Saved data entries:
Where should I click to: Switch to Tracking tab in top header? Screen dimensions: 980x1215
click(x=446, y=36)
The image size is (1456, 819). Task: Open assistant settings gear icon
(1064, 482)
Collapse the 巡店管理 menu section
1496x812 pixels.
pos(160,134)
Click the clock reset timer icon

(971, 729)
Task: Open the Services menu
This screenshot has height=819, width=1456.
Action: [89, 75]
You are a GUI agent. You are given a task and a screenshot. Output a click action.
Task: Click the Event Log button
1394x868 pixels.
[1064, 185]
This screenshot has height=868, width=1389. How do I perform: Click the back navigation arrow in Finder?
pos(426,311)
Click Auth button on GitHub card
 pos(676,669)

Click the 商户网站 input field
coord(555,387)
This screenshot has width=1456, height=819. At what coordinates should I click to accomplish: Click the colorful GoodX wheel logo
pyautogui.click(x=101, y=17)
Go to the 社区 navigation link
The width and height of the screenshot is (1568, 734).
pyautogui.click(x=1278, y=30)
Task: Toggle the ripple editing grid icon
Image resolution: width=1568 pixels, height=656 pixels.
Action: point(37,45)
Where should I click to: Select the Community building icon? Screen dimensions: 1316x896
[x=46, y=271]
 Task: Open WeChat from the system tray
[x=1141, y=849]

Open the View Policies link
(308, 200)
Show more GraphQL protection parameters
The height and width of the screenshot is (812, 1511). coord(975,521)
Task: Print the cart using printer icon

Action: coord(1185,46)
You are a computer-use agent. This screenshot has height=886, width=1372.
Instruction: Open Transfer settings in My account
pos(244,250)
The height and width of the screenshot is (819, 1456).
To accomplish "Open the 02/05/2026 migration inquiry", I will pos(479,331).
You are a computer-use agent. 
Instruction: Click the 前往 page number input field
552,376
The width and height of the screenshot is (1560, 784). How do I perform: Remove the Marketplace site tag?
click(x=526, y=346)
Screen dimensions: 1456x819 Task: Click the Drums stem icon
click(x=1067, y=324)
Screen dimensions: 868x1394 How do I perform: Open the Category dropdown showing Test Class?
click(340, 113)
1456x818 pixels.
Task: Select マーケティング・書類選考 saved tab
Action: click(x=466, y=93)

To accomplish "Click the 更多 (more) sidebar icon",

**Try it**:
The records must each be output verbatim, with nothing left out.

**Answer to this problem**:
Where should I click to: Switch to Tracking tab in top header? Screen dimensions: 980x1215
click(x=446, y=36)
The image size is (1456, 819). Task: Open assistant settings gear icon
(1064, 482)
Collapse the 巡店管理 menu section
1496x812 pixels.
pos(160,134)
Click the clock reset timer icon

(971, 729)
Task: Open the Services menu
This screenshot has height=819, width=1456.
Action: [89, 75]
You are a GUI agent. You are given a task and a screenshot. Output a click action.
Task: Click the Event Log button
1394x868 pixels.
[1064, 185]
This screenshot has height=868, width=1389. How do I perform: Click the back navigation arrow in Finder?
pos(426,311)
Click Auth button on GitHub card
 pos(676,669)

Click the 商户网站 input field
coord(555,387)
This screenshot has width=1456, height=819. At what coordinates should I click to accomplish: Click the colorful GoodX wheel logo
pyautogui.click(x=101, y=17)
Go to the 社区 navigation link
The width and height of the screenshot is (1568, 734).
pyautogui.click(x=1278, y=30)
Task: Toggle the ripple editing grid icon
Image resolution: width=1568 pixels, height=656 pixels.
Action: point(37,45)
Where should I click to: Select the Community building icon? Screen dimensions: 1316x896
[x=46, y=271]
 Task: Open WeChat from the system tray
[x=1141, y=849]

Open the View Policies link
(308, 200)
Show more GraphQL protection parameters
The height and width of the screenshot is (812, 1511). coord(975,521)
Task: Print the cart using printer icon

Action: coord(1185,46)
You are a computer-use agent. This screenshot has height=886, width=1372.
Instruction: Open Transfer settings in My account
pos(244,250)
The height and width of the screenshot is (819, 1456).
To accomplish "Open the 02/05/2026 migration inquiry", I will pos(479,331).
You are a computer-use agent. 
Instruction: Click the 前往 page number input field
552,376
The width and height of the screenshot is (1560, 784). How do I perform: Remove the Marketplace site tag?
click(x=526, y=346)
Screen dimensions: 1456x819 Task: Click the Drums stem icon
click(x=1067, y=324)
Screen dimensions: 868x1394 How do I perform: Open the Category dropdown showing Test Class?
click(340, 113)
1456x818 pixels.
Task: Select マーケティング・書類選考 saved tab
Action: click(x=466, y=93)

To accomplish "Click the 更多 (more) sidebar icon",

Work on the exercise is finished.